Comer fora

Onde e o que escolher

00:00 · 15.10.2013
No Dia Mundial da Alimentação, nutricionista alerta sobre a importância de boas escolhas e do equilíbrio nas preparações

Bom senso quanto aos excessos e ao teor nutricional da refeição é o que se pede para quem tem o hábito de comer fora de casa. Afinal, a oferta dos self-services e dos ´bandejões´ das empresas pode induzir a combinações pouco saudáveis e muito calóricas; mais carboidratos, açúcares, sódio e gorduras em detrimento de frutas, verduras e legumes.

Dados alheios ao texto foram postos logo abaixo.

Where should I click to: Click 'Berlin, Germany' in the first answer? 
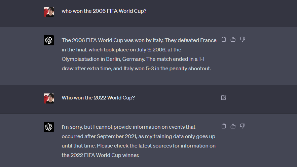tap(119, 59)
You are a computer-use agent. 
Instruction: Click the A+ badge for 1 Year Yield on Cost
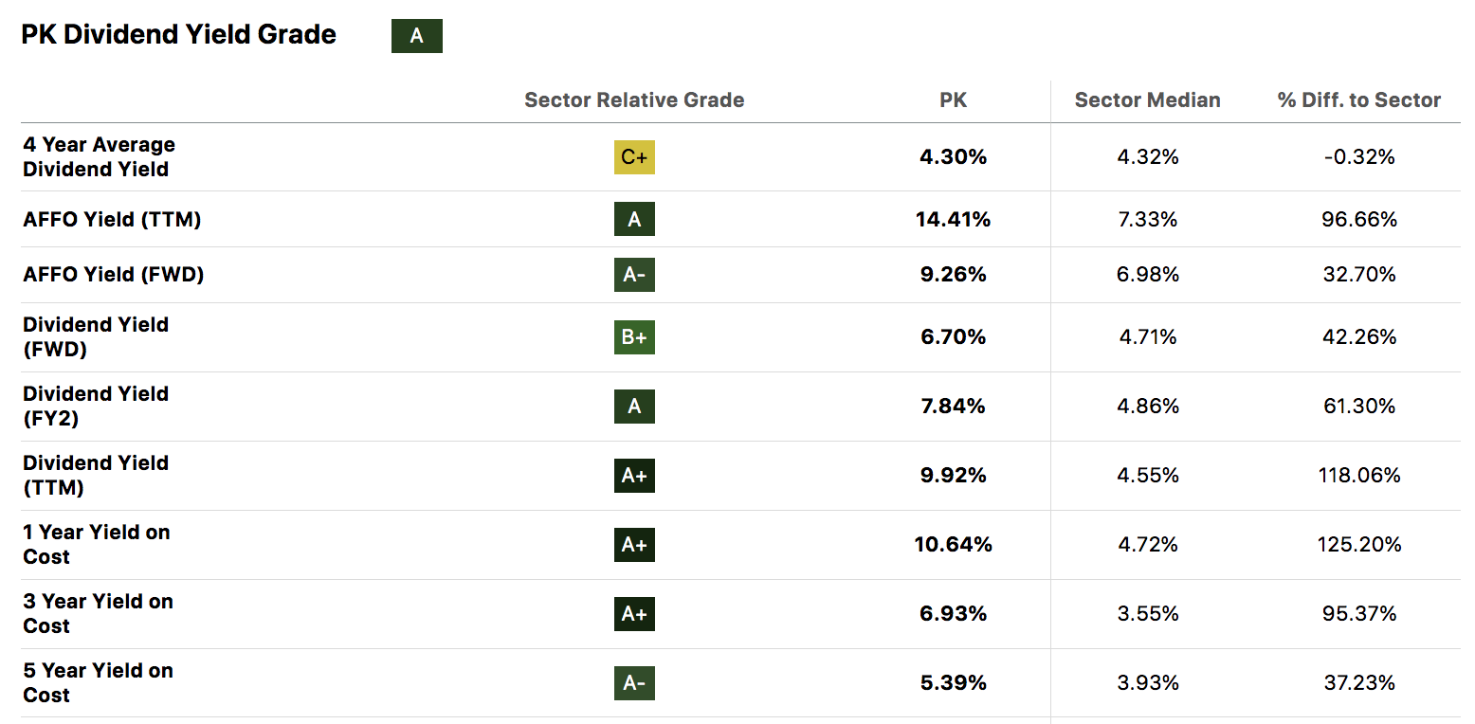634,545
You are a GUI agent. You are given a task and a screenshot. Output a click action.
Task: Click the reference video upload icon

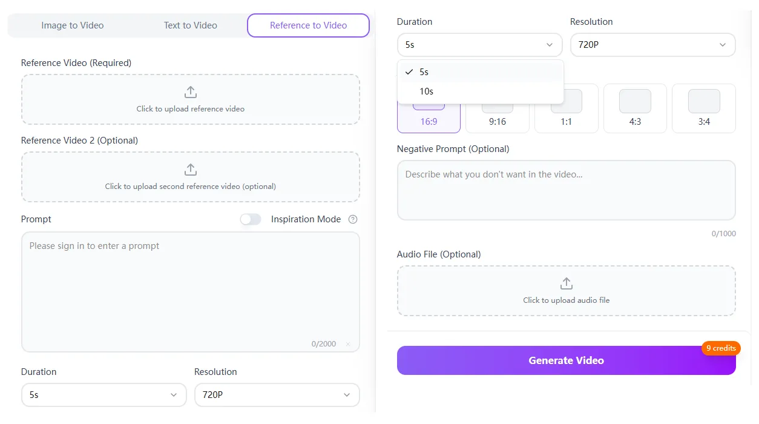click(191, 92)
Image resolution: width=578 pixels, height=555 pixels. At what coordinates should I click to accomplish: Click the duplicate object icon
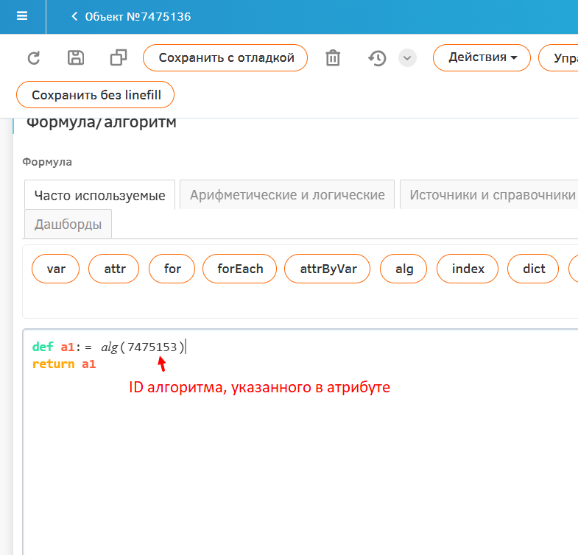[118, 58]

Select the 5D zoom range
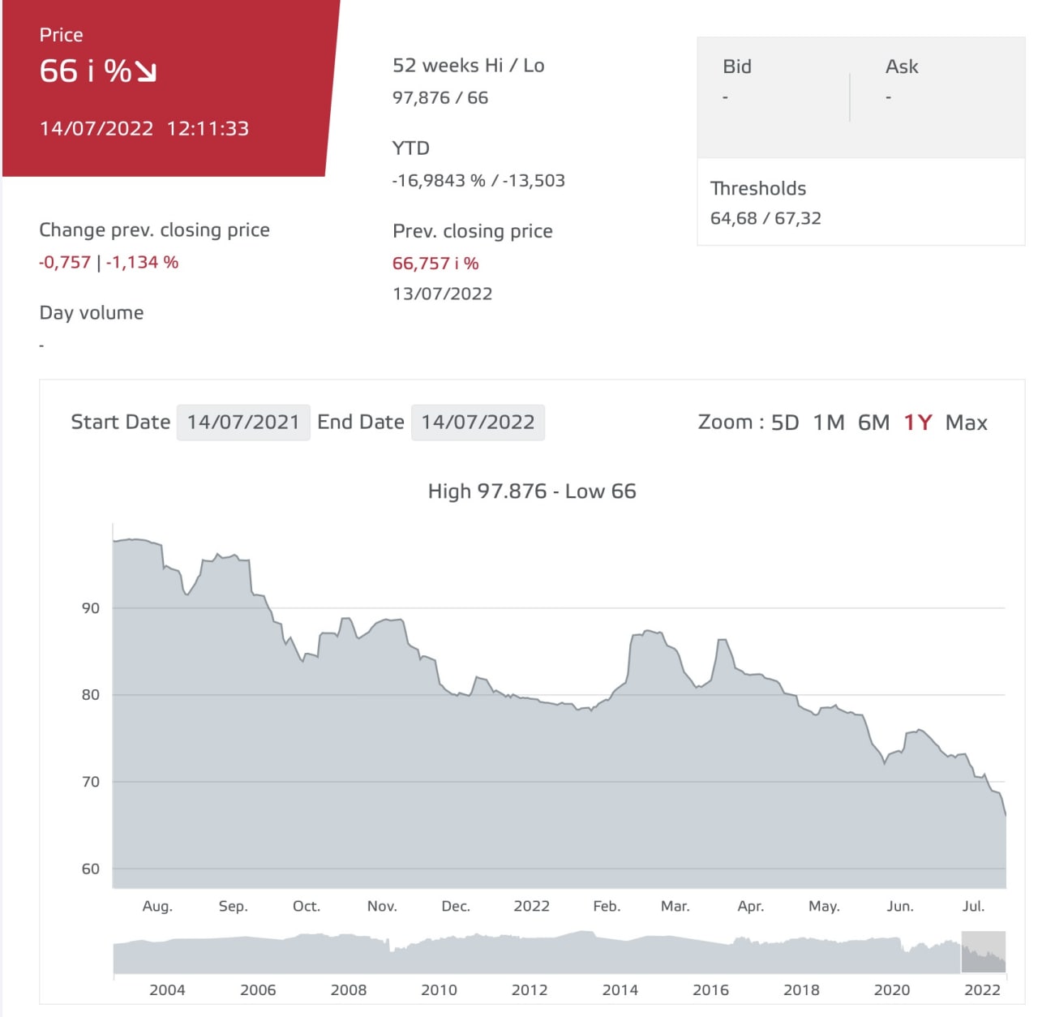click(x=784, y=423)
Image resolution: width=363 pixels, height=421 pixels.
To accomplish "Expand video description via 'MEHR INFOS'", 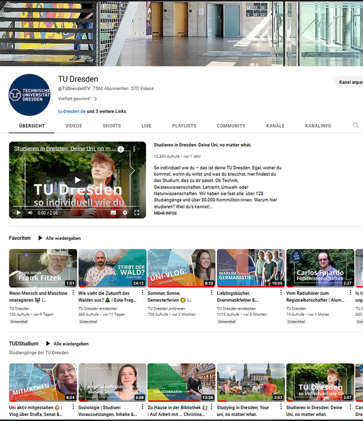I will (165, 213).
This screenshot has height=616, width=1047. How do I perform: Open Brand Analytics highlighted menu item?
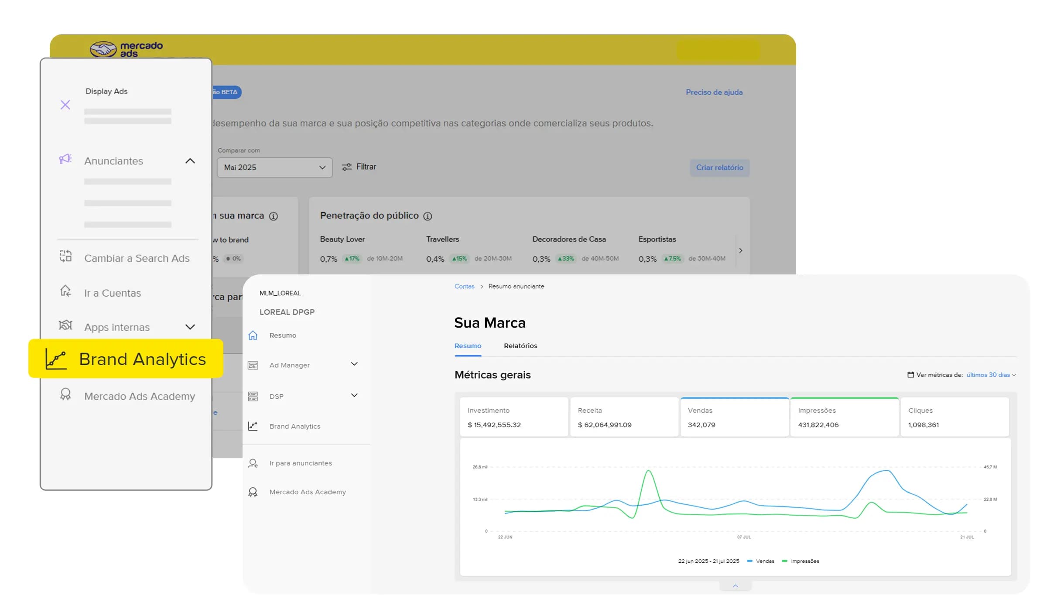126,359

Os self-services podem induzir a combinações pouco saudáveis Foto: Fabiane de Paula/Agência Diário

Os índices de Doenças Crônicas Não Transmissíveis (DCNT´s)como obesidade, diabetes, hipertensão arterial e problemas cardiovasculares estão aí para provar no que se transformou o cotidiano dos brasileiros, pelo menos daqueles que cumprem sua jornada diária de oito horas de trabalho sem ter a opção de elaborar seu próprio cardápio.

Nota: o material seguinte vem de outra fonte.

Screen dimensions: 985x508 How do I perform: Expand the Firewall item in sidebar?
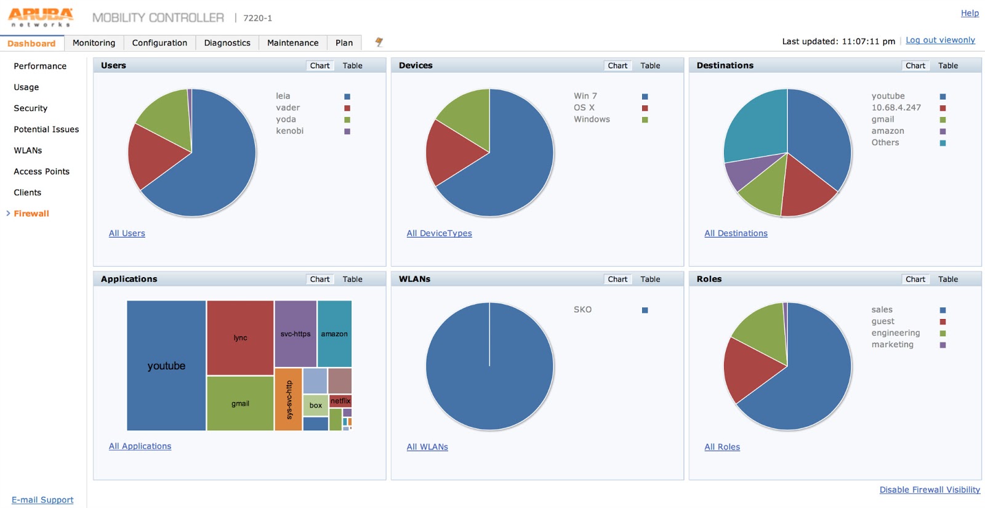31,214
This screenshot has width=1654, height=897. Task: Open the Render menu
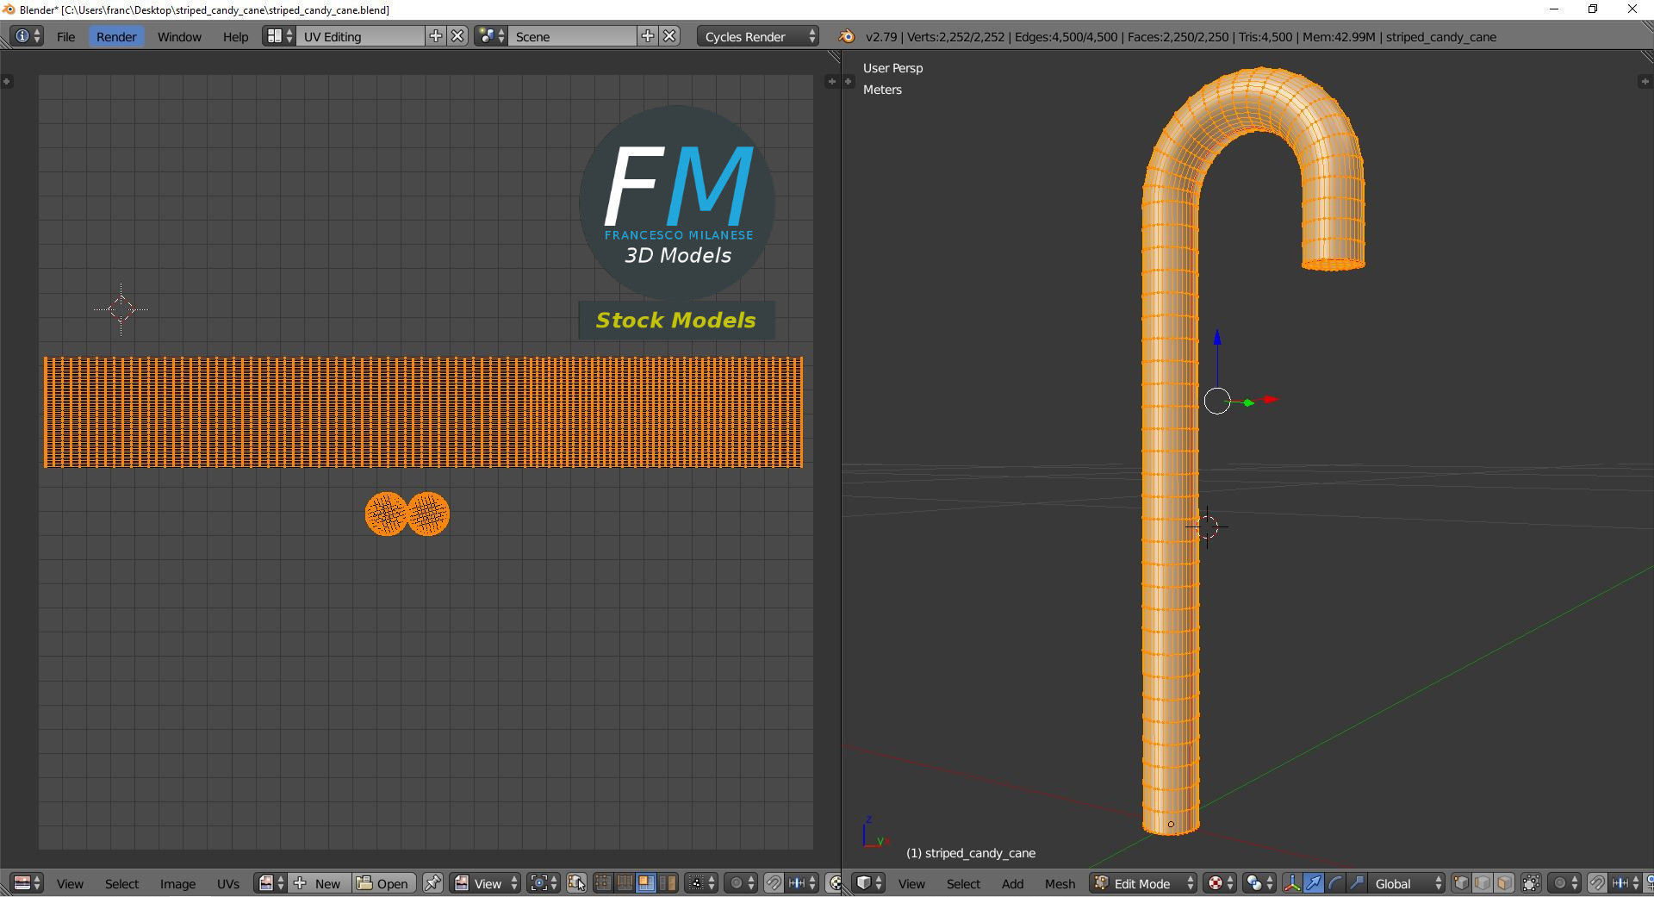[x=116, y=36]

O público que opta por restaurantes para almoçar diariamente é cada vez maior e compreende uma extensa faixa etária. As estatísticas de 2012 mostram essa tendência: foram servidas 10,9 milhões de refeições coletivas/dia, segundo a Associação Brasileira das Empresas de Refeições Coletivas.

Educar e conscientizar

Amanhã, quando comemora-se o Dia Mundial da Alimentação, a Secretaria do Trabalho e Desenvolvimento Social do Ceará, o Conselho de Segurança Alimentar (Consea) municipal e estadual, assim como as universidades e ONGs, promovem a segunda edição da campanha "Alimentação Fora de Casa: Na hora de escolher o que e onde comer, não conte com a sorte".

Em Fortaleza, a ação acontece na Praça do Ferreira, das 9 às 14 horas, quando haverá avaliação e orientação nutricional, verificação da pressão arterial e glicemia, assim como a distribuição de material educativo sobre hábitos saudáveis e a organização dos alimentos na geladeira. O objetivo é orientar o público sobre as escolhas feitas na hora de comer fora de casa e conscientizar os empresários sobre o papel do nutricionista em seus estabelecimentos.

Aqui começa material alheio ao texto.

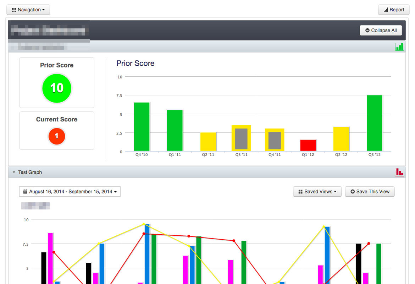Click the Saved Views grid icon

tap(300, 192)
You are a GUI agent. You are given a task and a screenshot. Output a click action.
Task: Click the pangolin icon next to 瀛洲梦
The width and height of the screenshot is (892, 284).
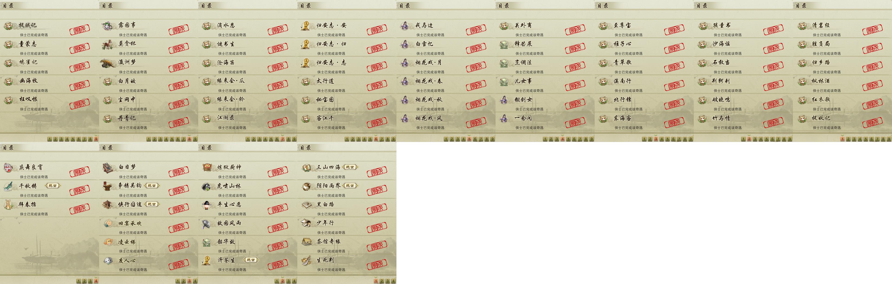coord(108,63)
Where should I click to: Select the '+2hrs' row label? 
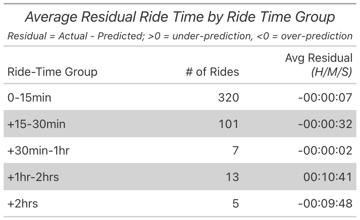pyautogui.click(x=22, y=203)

No Ceará, são 1. 354 nutricionistas e 28 técnicos em nutrição e dietética, cabendo a eles: indicar cardápios e opções nutritivas para várias situações do cotidiano; zelar pela segurança alimentar e nutricional do que é servido e gerenciar qualidade dos produtos e serviços (controle sanitário, prevenção e redução dos desperdícios).

A responsabilidade sobre o que é consumido fora de casa também envolve os empresários do setor. "Ao lidar com um público bem informado sobre os benefícios de uma dieta saudável, eles precisam ficar atentos para as condutas, normas e exigências legais. A contribuição do nutricionista é fundamental para alcançar a excelência no que é servido ao cliente", destaca Clarice Chagas Vergara, doutora em Biotecnologia, coordenadora e docente do curso de Nutrição da Universidade de Fortaleza (Unifor)

Refeição x shake

Enquanto uma parcela da população que come fora de casa opta por restaurantes, especialmente o sistema ´no quilo´, outra cresce bastante e busca uma dieta nutritiva por meio de shakes. Mas Clarice Vergara é enfática: "Nada substitui uma refeição. Quando você toma shake, deixa de gerenciar aquela refeição. Quando parar de tomar shake, por qualquer motivo, a pessoa voltará a comer como antes". Em todos os casos, o ideal é buscar a reeducação alimentar e perder os quilos a mais de forma equilibrada e natural.

O consumo de chás requer cautela. Isso porque alguns possuem substâncias estimulantes e geram perda de líquido devido a cafeína. "Há pessoas que preparam até três litros de chá para consumir durante o dia, o que define uma situação orgânica que pode ser perigosa", alerta a nutricionista.